Benign prostatic hyperplasia will appear as multiple hypoechoic nodular areas within the transitional zone. It may progress from fairly homogenous to heterogeneous echogenicity. As the transitional zone enlarges, it may start to compress the peripheral and central zones, causing them to become echogenic. As they flatten, they are known as the “surgical capsule,” which is the line of demarcation between the hyperplastic and normal peripheral prostatic tissue. The overall volume of the prostate is crucial to evaluate when concerned with BPH. The most widely used formula is for the volume of an ellipsoid: height (H) x width (W) x length (L) x π/6. An enlarged prostate is diagnosed when the volume is greater than 25 cm3.[6][11]

Complications

There are no known complications from transrectal prostate ultrasonography. However, there are minor complications if the ultrasound was performed in conjunction with a prostate biopsy, such as bleeding and infection.[11]

Clinical Significance

Transrectal ultrasound of the prostate is a crucial tool in the evaluation of prostate pathology. Understanding of the techniques used allows tests to be ordered for the correct scenarios and possibly in situations they may not have been ordered in the past. Advancing techniques also allow for better diagnosis and alleviate the need for cross-sectional imaging and, therefore, radiation. Given the increasing burden of prostate cancer, infection, and BPH on the healthcare system, inexpensive diagnostic tools, provide a prompt diagnosis, and are easy to perform will become even more important. That is what TRUS represents.

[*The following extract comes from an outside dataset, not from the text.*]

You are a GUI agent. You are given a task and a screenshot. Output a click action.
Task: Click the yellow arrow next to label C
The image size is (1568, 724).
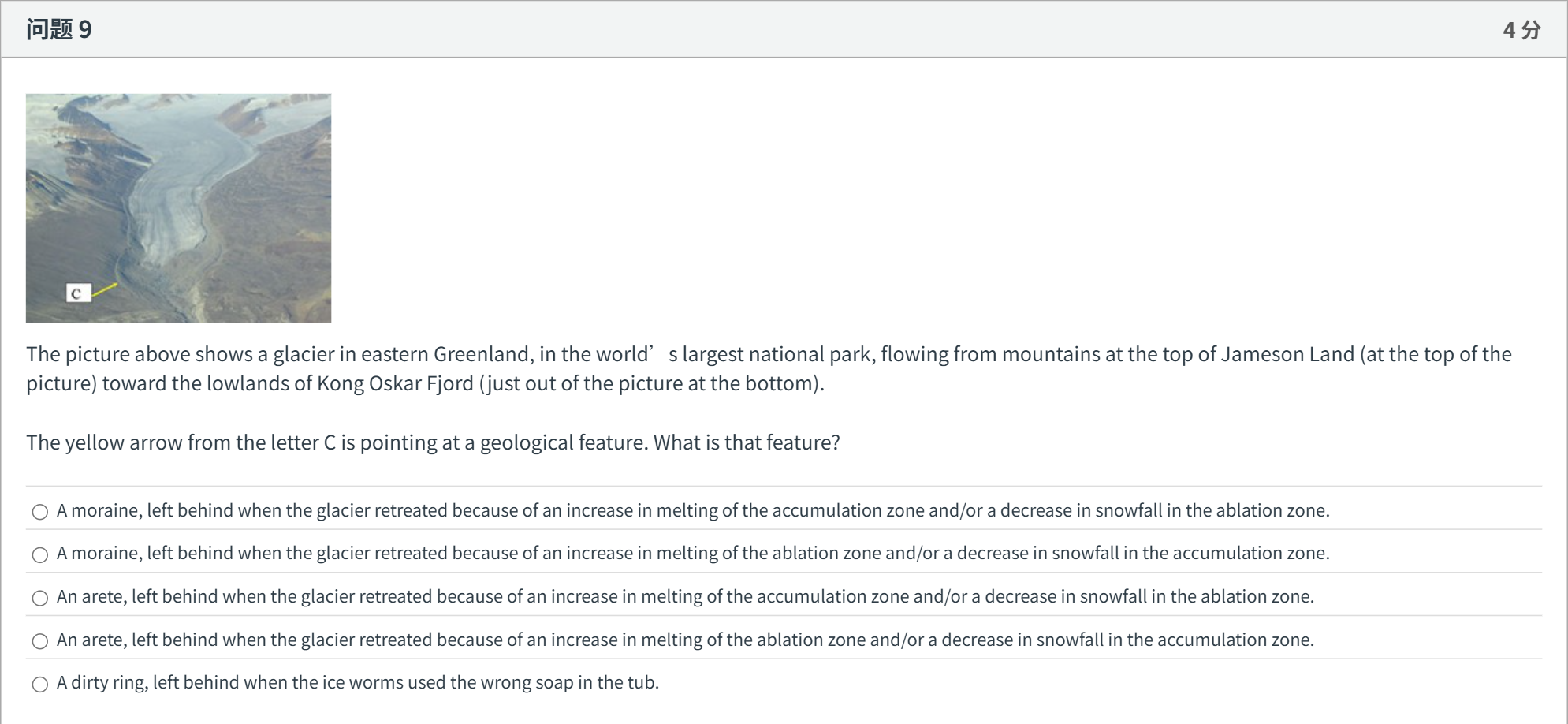pyautogui.click(x=104, y=290)
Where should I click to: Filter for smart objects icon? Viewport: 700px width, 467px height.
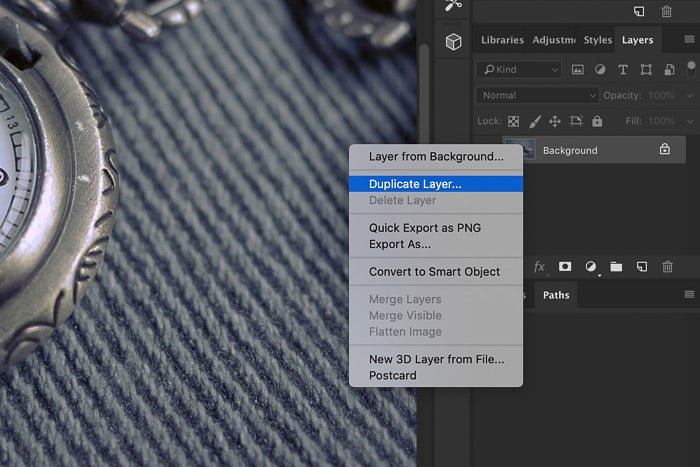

Enhancing Healthcare Team Outcomes

Relationships between the sonographer, radiologist, and ordering physician (urologist or primary care clinician) are crucial to optimize patient-centered care. As with any diagnostic data, interpretation and subsequent action will require the efforts of an interprofessional healthcare team, including clinicians, mid-level practitioners, nurses, radiologists, and ultrasound techs, all working collaboratively and sharing information openly to drive optimal patient outcomes. [Level 5]

A good working relationship between the radiologist and ordering physician is key to having an open dialogue about the indications for and the extent of diagnostic capabilities of TRUS to ensure that testing is ordered correctly. As new technologies develop or are made available at certain institutions, communication should increase accordingly. This is especially important as machine capabilities vary between institutions, and the use of new technologies can improve patient care by providing increased and more accurate information.

The relationship between the radiologist and sonographer is equally as important. As the radiologist is limited by the sonographer's images, a common understanding of the technique is crucial to avoid any missed or inaccurate diagnoses.